Por los aledaños han florecido tiendas de colorines: panaderías, boutiques o cafés renovados. Pero las tascas con solera siguen firmes. Pertenecen ya a la iconografía de la arquitectura madrileña. Lugares estoicos, férreos, que ven cómo clubs de alterne o pequeños comercios han tornado en tiendas vintage. Han padecido crisis, renovaciones y cambios políticos. Y siguen ahí. Las nuevas hamburgueserías de diseño comparten acera con bares que se niegan a cerrar y permanecen ajenos a las nuevas tendencias. Poco tienen que hacer las modas: los elaborados y aderezados gin-tonics, las tartas caseras, los cupcakes y demás ‘cucamonadas’. Ellos le plantan cara a esa jocunda competencia con vermús, cafés y las porras de toda la vida. Han evitado el cambio de sus azulejos por una decoración de madera o similar. Lo de las sillas diferentes y cada una de un color no va con ellos. Sus taburetes y asientos siguen siendo los de toda la vida. Y han logrado sobrevivir.

Hippies, yonquis, punkis, poperos, hipsters y millennials han compartido barra con abueletes disfrutando de su carajillo o los ‘currelas’ que se toman su café antes de seguir la jornada. Ahora estos bares son también frecuentados por freelances con barbas bien definidas. Los trabajadores de oficina han disminuido en número y han dejado paso a nuevos profesionales de la zona: community managers, diseñadores o estilistas.

Todos conviven: en ‘El Bar’, y en Malasaña.

A este núcleo duro es al que Álex de la Iglesia ha dedicado su última película. El Bar (que inauguró el Festival de Málaga y se estrena en salas hoy mismo) es una oda a todos esos establecimientos que persisten. La película ha recreado ese ambiente de ‘bareto’ que refleja el título: la barra de toda la vida, la máquina tragaperras o el trasiego de gente dispar; un ama de casa, un publicista moderno, una universitaria, trabajadores que llevan corbata y otros que visten mono… bien de paso o viendo la vida pasar. Retratos de nuestra sociedad madrileña, al fin y al cabo.

Es curioso que su cine, que ya había confinado antes a los personajes en una comunidad de vecinos, en aquelarres o en estudios de televisión, encierre a estos personajes ahora en un bar. Él y su co-guionista, Jorge Guerrivaecheverría, conocen bien el barrio. Los exteriores no se han grabado en la calle Pez, sino en la Plaza de los Mostenses, detrás de Plaza de España.

El equipo de la película con Álex de la Iglesia a la cabeza.

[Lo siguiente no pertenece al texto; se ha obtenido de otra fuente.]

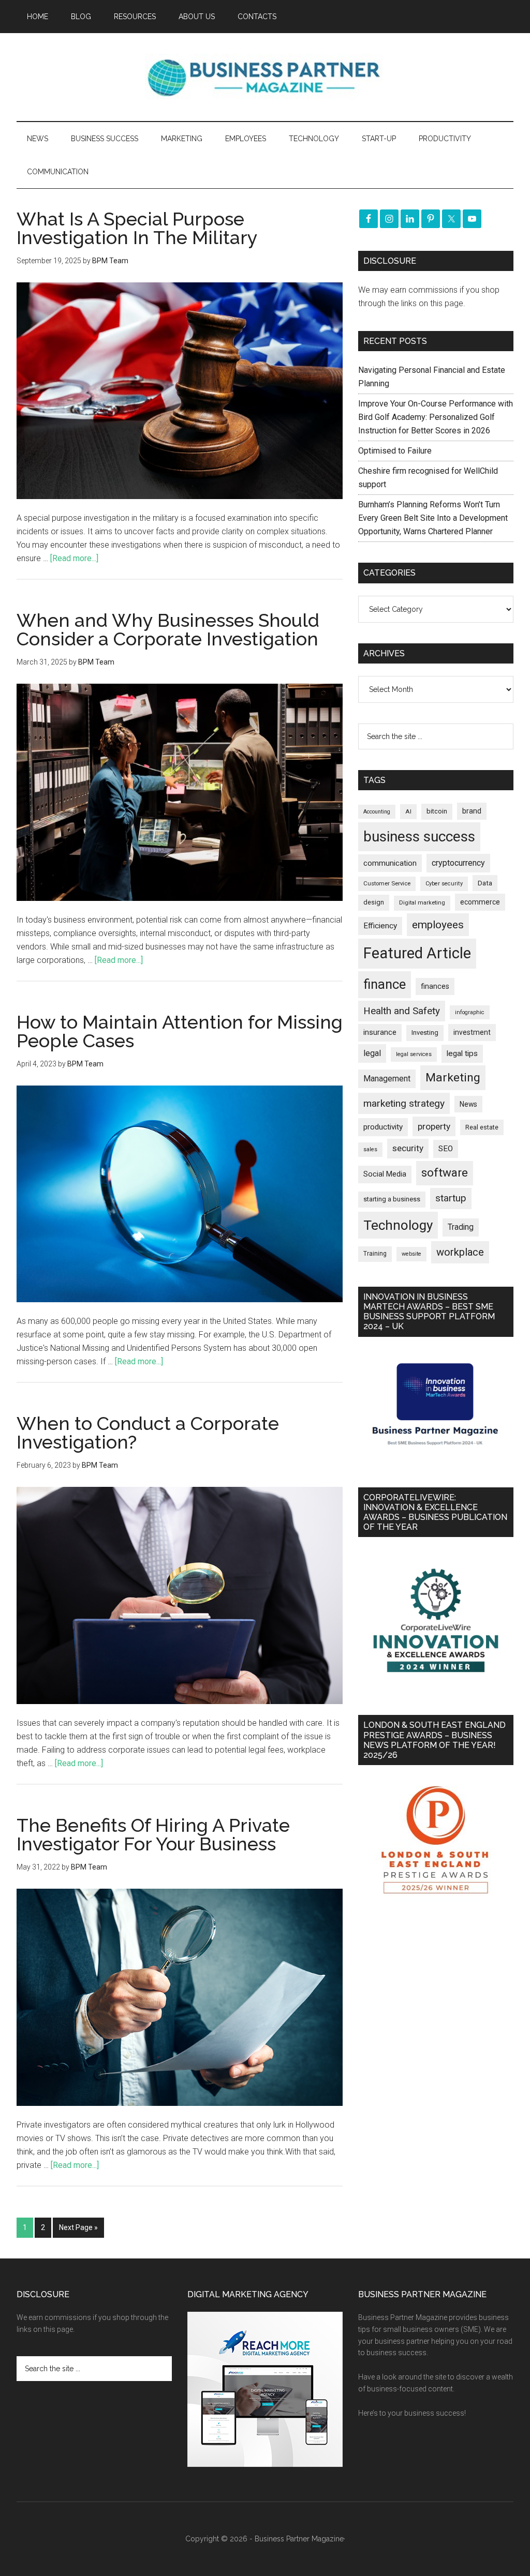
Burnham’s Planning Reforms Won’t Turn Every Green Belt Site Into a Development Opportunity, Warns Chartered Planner (433, 518)
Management (386, 1078)
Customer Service (386, 883)
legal (372, 1053)
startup (450, 1198)
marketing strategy (404, 1103)
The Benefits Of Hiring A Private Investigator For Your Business (153, 1834)
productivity (383, 1127)
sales (370, 1149)
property (434, 1126)
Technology (398, 1225)
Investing (424, 1032)
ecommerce (480, 902)
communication (390, 863)
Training (375, 1253)
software (444, 1173)
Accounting (376, 811)
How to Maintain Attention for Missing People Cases (180, 1031)
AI (408, 811)
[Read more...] (74, 558)
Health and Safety (401, 1011)
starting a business (391, 1199)
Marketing (452, 1077)
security (407, 1148)
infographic (469, 1012)
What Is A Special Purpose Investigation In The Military (137, 228)
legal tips (462, 1053)
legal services (414, 1054)
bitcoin (436, 811)
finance (384, 984)
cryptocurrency (458, 863)
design (373, 902)
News (468, 1104)
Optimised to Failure (395, 451)
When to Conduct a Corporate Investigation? (148, 1432)
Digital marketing (422, 902)
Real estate (481, 1127)
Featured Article (417, 953)
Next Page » (78, 2227)
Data (485, 883)
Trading (461, 1227)
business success (419, 836)
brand (471, 811)
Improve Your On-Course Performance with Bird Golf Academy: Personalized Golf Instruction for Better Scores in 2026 (435, 417)
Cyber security (444, 883)
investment (472, 1032)
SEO (445, 1148)
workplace (460, 1252)
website (411, 1254)
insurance (379, 1032)
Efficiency (380, 925)
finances (435, 986)
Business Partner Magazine (265, 77)
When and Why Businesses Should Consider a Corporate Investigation (168, 629)
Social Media (384, 1174)
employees (438, 924)
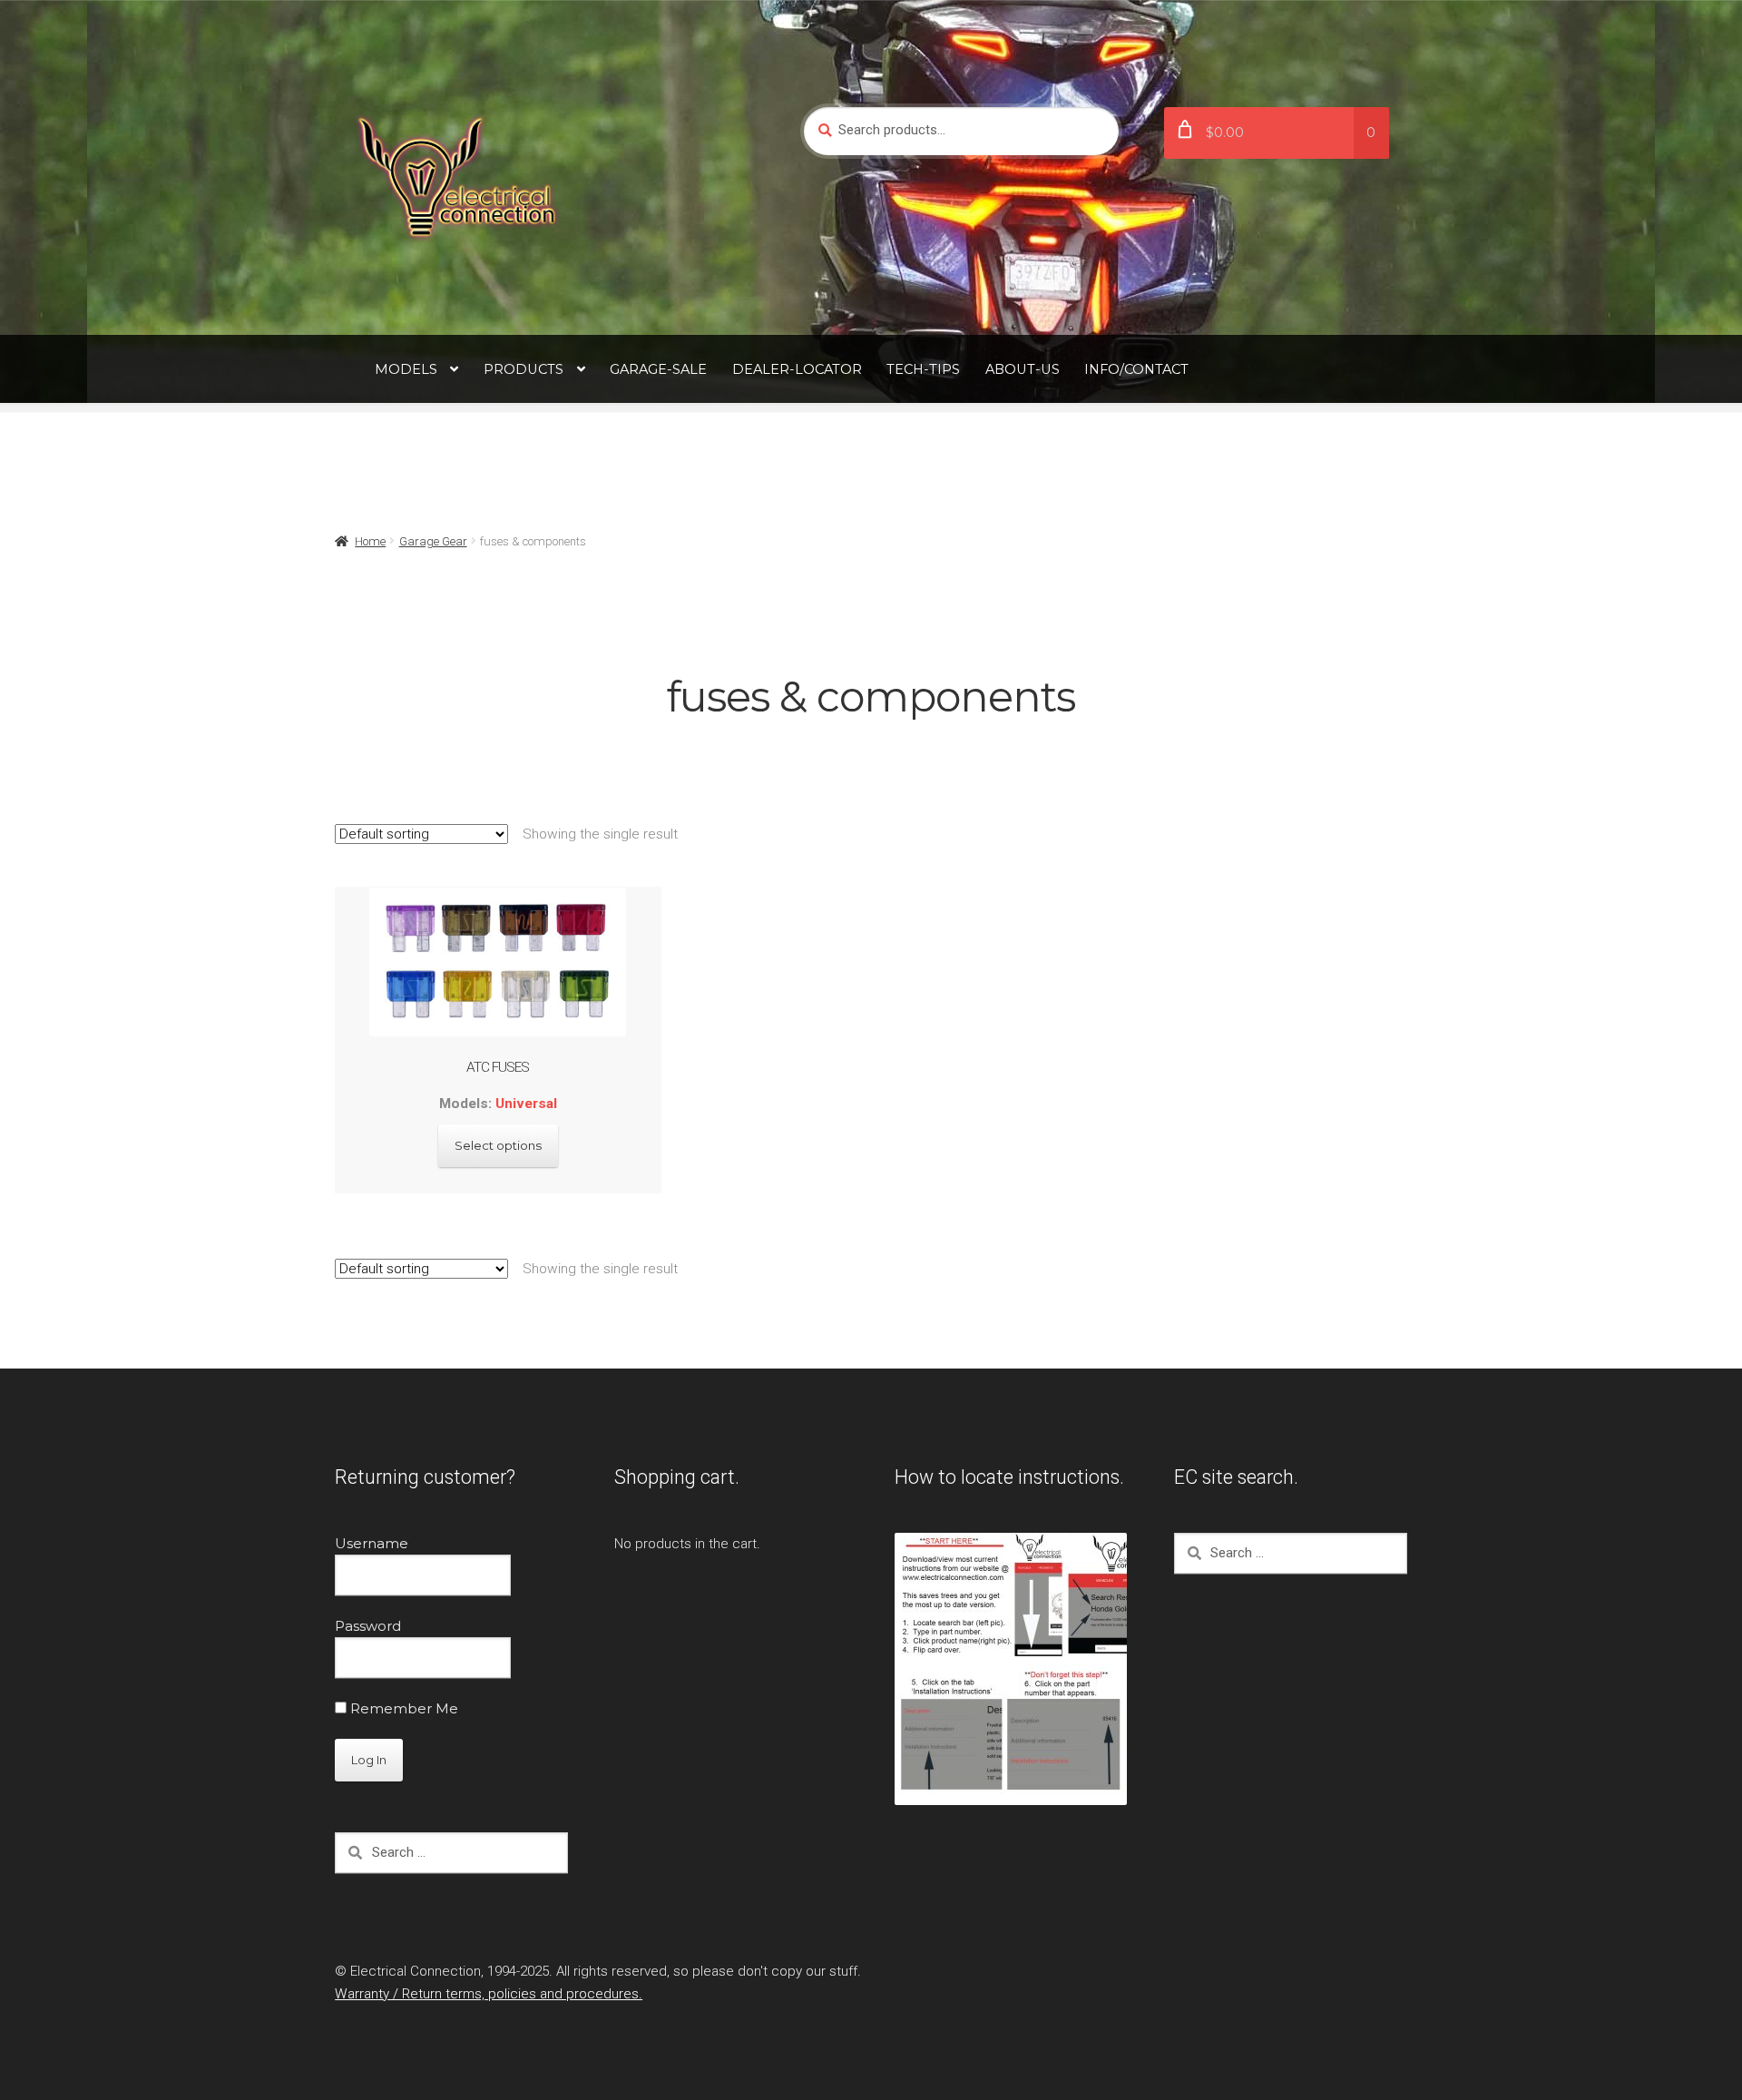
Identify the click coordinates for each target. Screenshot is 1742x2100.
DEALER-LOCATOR (797, 369)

Entre lo mundano y lo castizo, han situado ese juego del Cluedo en el que una serie de personajes intentará escapar de esta peculiar jaula. Guste o no la película al gran público, la moraleja es palpable: poca aventura puede acontecer en esos locales con cocina de fusión y tipografías monas, nunca como en una tasca verdadera.

Paradójicamente, las nuevas tendencias no ofrecen nada innovador. El Palentino y estos bares, sí. ¿Quién no recuerda al menos una noche memorable en Malasaña, en la auténtica? ¿De esas que se sabe cómo empiezan pero no cómo acaban? Lo mismo pasa en El bar. Álex y Jorge quieren mantener el bar abierto. El bilbaíno y el asturiano lo han dejado claro en su película: ahí cualquier cosa te puede suceder.